E i disastri provocati dalla produzione dell’oro nero, hanno mai insegnato qualcosa? L’incidente di una petroliera della ExxonMobil, incagliatasi il 24 marzo 1989 nello stretto di Prince William in Alaska, che ha causato lo sversamento in mare di oltre 40 milioni di litri di petrolio, non è certo servito ad impedire il naufragio della petroliera Haven, la quale il 14 aprile 1991 ha disperso 50.000 tonnellate di greggio nei fondali del mar Mediterraneo dopo averne bruciati 90.000 all’aperto. Una bazzecola in confronto all’incidente del 20 aprile 2010 nel golfo del Messico, quando dalla piattaforma Deepwater Horizon dipendente dalla BP furono versati in mare per ben 106 giorni dai 500 ai 900 milioni di litri di greggio.
O vogliamo parlare della più micidiale delle industrie energetiche, quella nucleare? Senza soffermarsi a citare i 130 incidenti degli ultimi cinquantanni, quello avvenuto nella centrale statunitense di Three Mile Island il 28 marzo 1979 ha forse impedito quello accaduto nella centrale russa di Chernobyl il 26 aprile 1986? Manco per niente, in compenso entrambi hanno abituato gli animi a rassegnarsi anche a quello scoppiato a Fukushijma l’11 marzo 2011. Tant’è che USA, Russia e Giappone continuano imperterriti, fra gli altri, a fare uso ancora oggi dell’energia atomica.
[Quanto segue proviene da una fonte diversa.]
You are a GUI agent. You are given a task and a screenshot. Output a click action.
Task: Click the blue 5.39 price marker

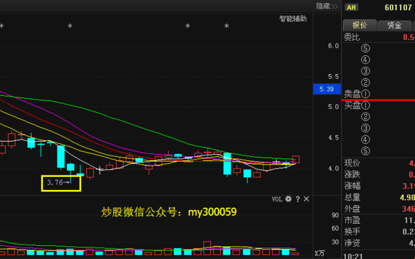[327, 89]
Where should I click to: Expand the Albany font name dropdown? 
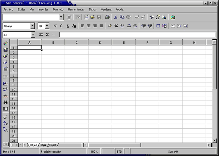pos(32,26)

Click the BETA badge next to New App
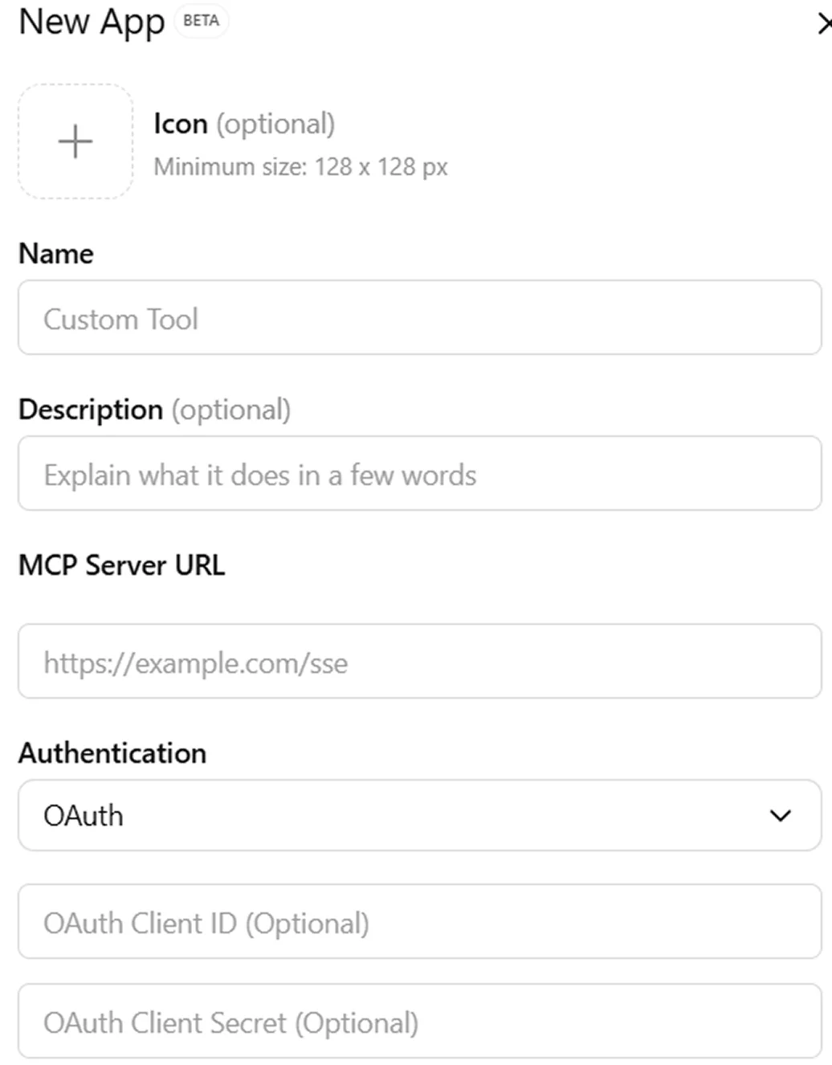point(199,21)
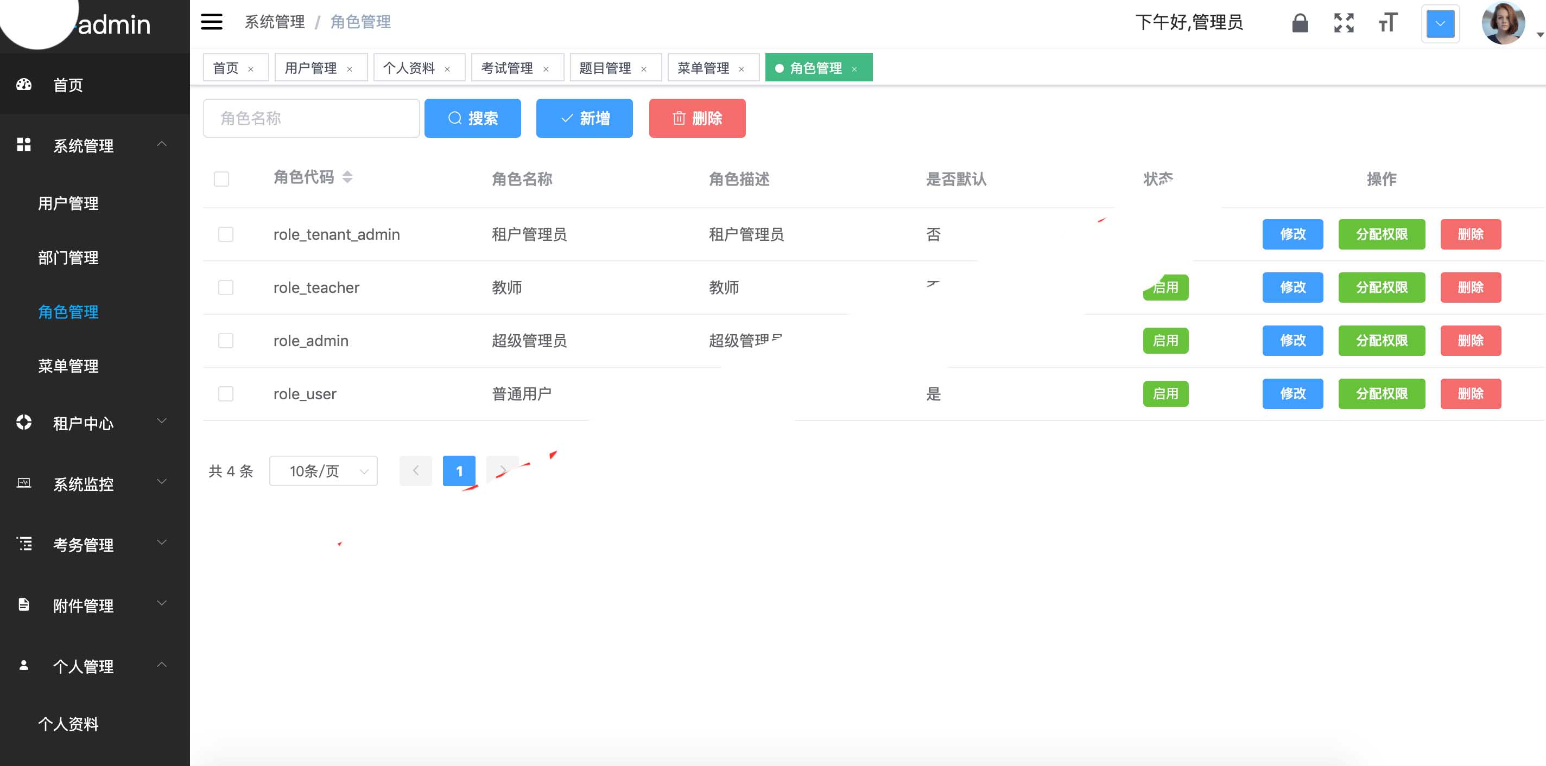Open 菜单管理 in the sidebar
1546x766 pixels.
coord(68,366)
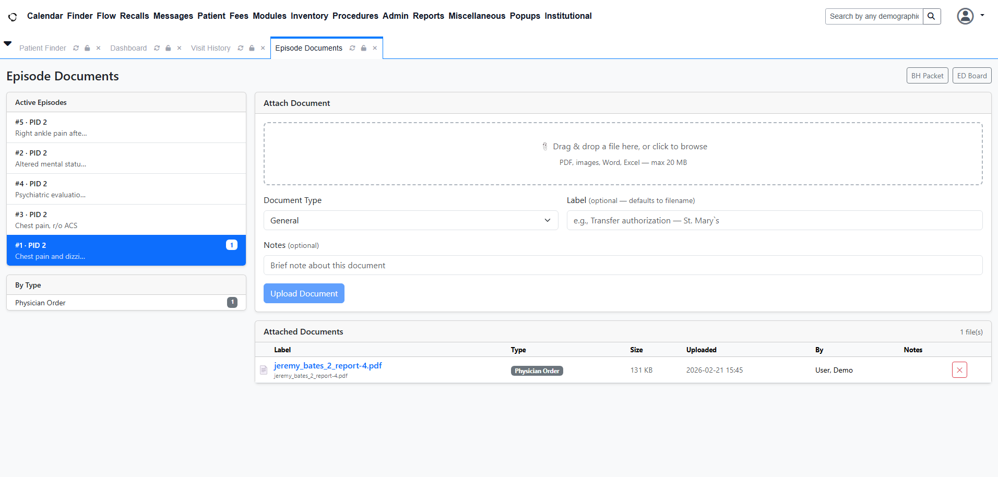This screenshot has height=477, width=998.
Task: Open the user account avatar menu
Action: point(966,16)
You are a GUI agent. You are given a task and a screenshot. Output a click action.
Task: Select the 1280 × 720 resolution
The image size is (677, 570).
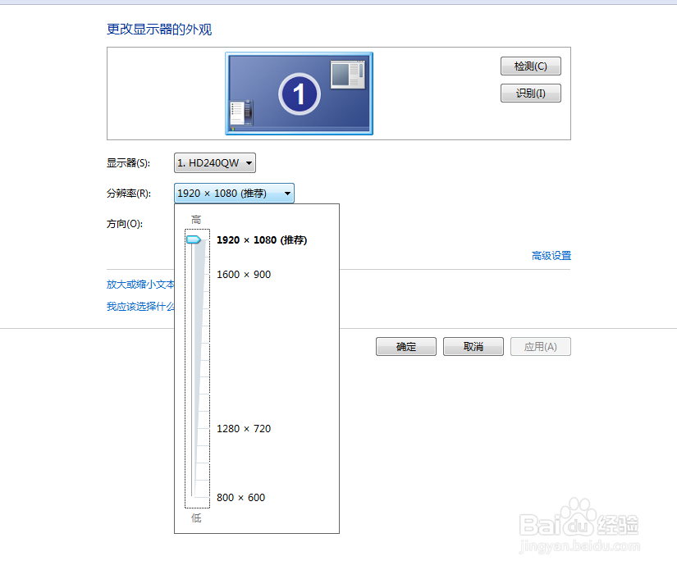(245, 428)
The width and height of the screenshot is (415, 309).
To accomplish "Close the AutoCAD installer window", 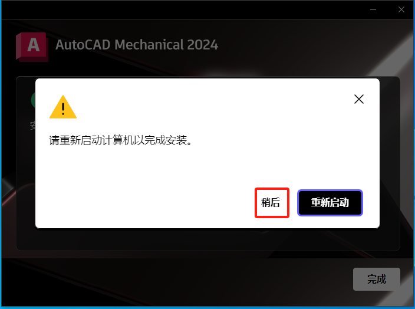I will tap(401, 9).
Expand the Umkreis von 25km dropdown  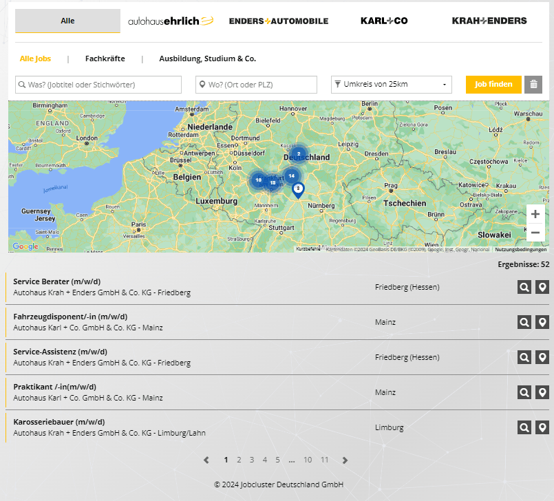[x=391, y=85]
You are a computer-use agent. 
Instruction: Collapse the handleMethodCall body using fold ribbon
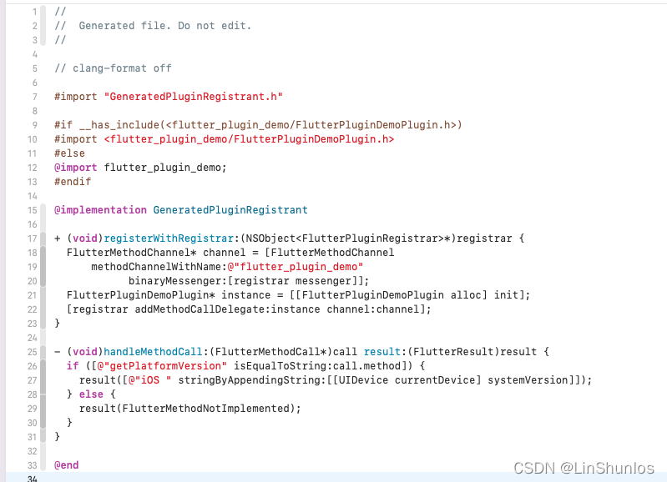click(x=43, y=394)
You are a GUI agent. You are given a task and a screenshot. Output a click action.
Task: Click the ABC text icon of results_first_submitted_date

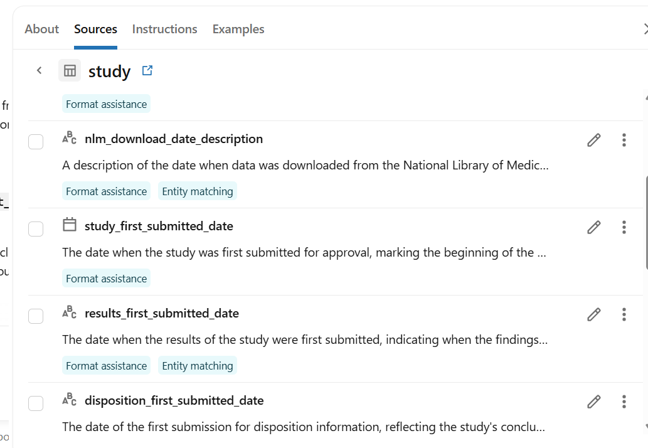click(70, 312)
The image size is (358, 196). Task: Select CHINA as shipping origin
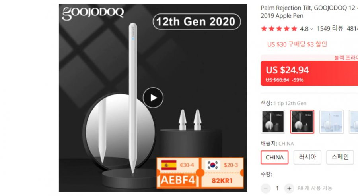click(x=274, y=157)
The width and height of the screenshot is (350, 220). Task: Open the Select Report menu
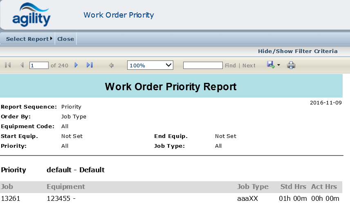[x=29, y=39]
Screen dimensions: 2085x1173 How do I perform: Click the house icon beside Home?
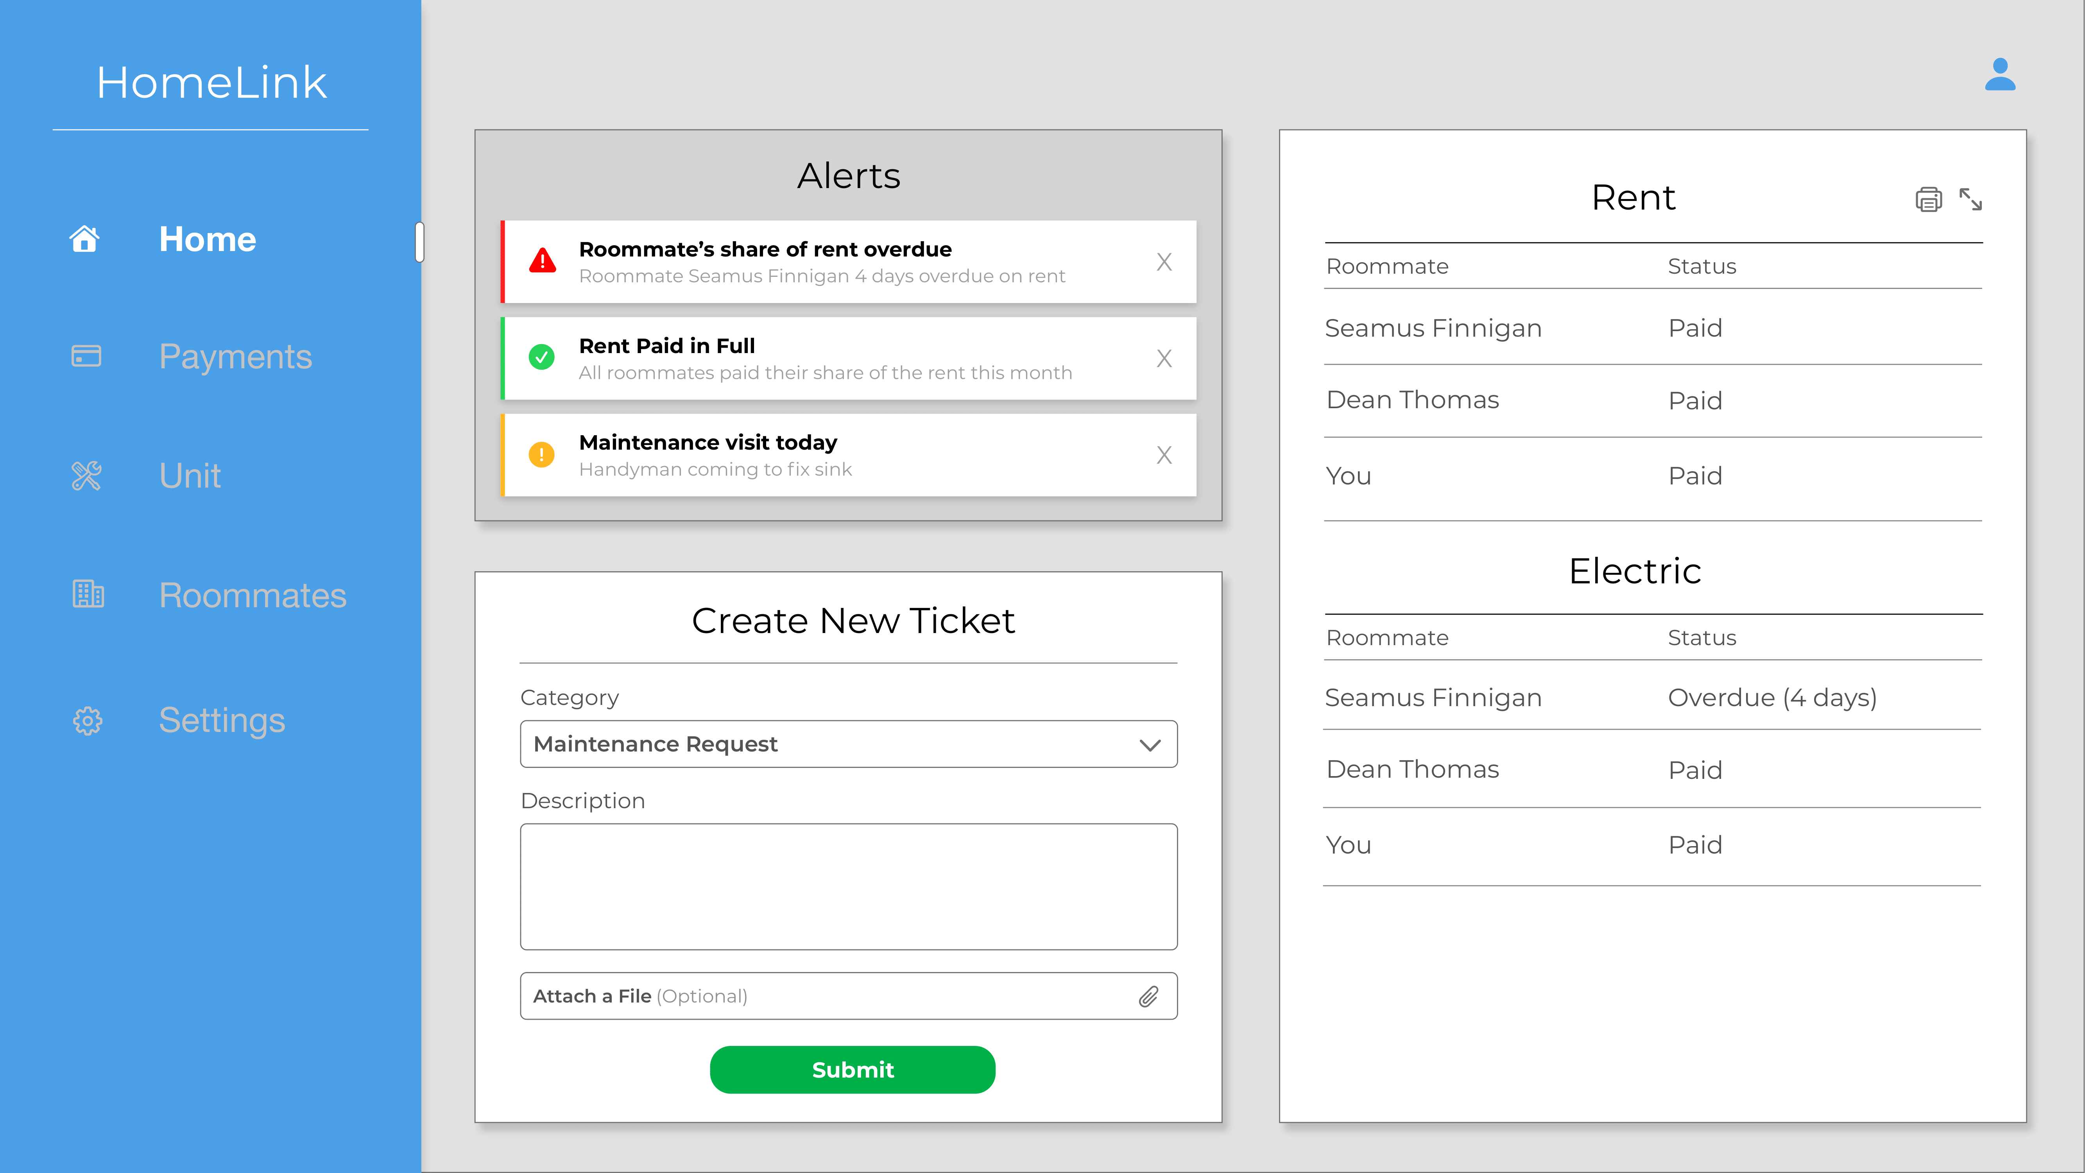pyautogui.click(x=85, y=239)
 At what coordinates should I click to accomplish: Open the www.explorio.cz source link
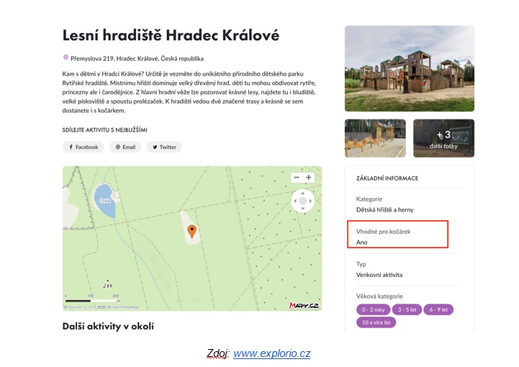(271, 353)
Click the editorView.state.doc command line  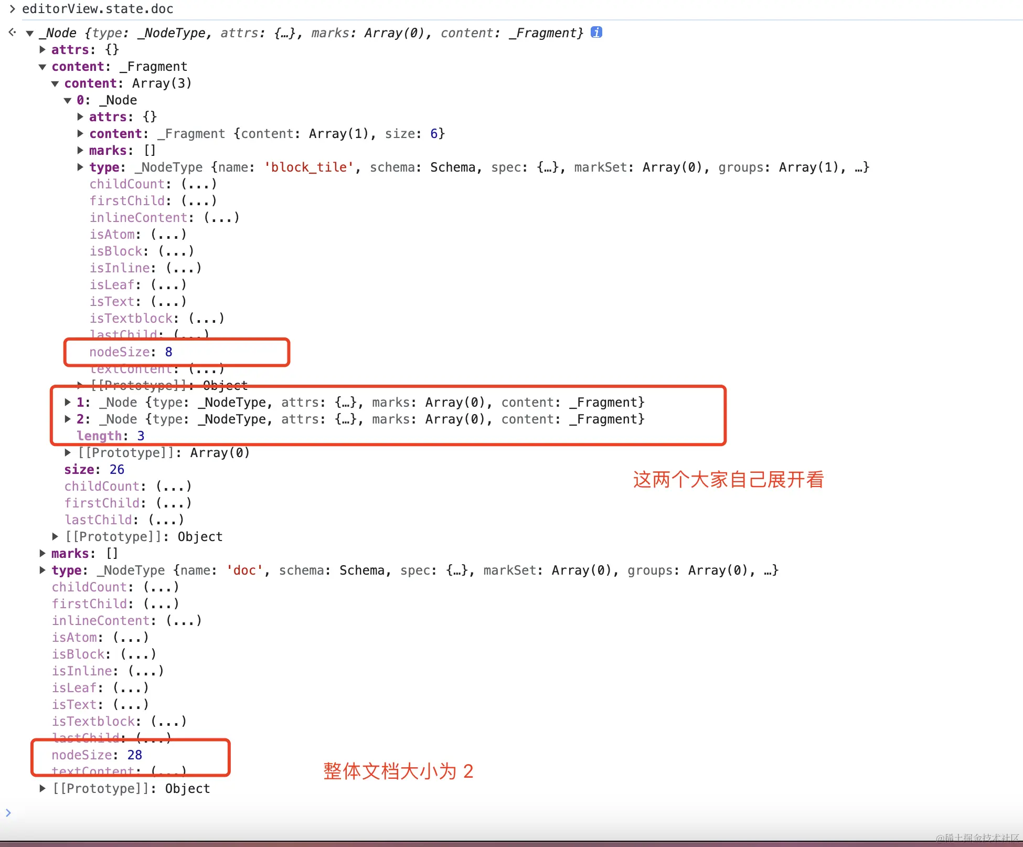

Ordunque, ammesso (e non concesso) che esista davvero una disponibilità ad imparare, cosa potrebbe insegnare l’attuale epidemia che sta terrorizzando il mondo intero? Che bisognerebbe rinunciare alla deforestazione, all’urbanizzazione, agli aerei… oppure che si deve potenziare la ricerca scientifica, rendere obbligatoria la vaccinazione, estendere sempre più il controllo delle autorità «competenti»? In altre parole, occorre fermare il progresso con i suoi effetti letali, oppure accelerarlo per superarli? Non c’è dubbio che per quasi tutti la necessità di arrivare al benessere tramite uno Sviluppo portato avanti dallo Stato rimane un assioma, un tabù così assoluto da non dover nemmeno essere proclamato. È questa la normalità di cui si reclama a gran voce il ritorno, e che non offre alcuna via d’uscita dalle sue false alternative. Sospesa per decreto ministeriale, verrà ripristinata in forma ancora più abbrutita. Il diritto alla movida garantito da un drone sopra la testa.
Il catastrofismo pedagogico non è che l’estremo rimedio del determinismo. Finite nella polvere della storia tutte le preci alla fatalità liberatoria della Ragione, o del Progresso, o del proletariato, o delle contraddizioni intrinseche del capitalismo… non resta che un’improvvisa tragedia planetaria a promettere il lieto fine a chi non cessa di attendere che qualcosa accada, anziché agire per farla accadere.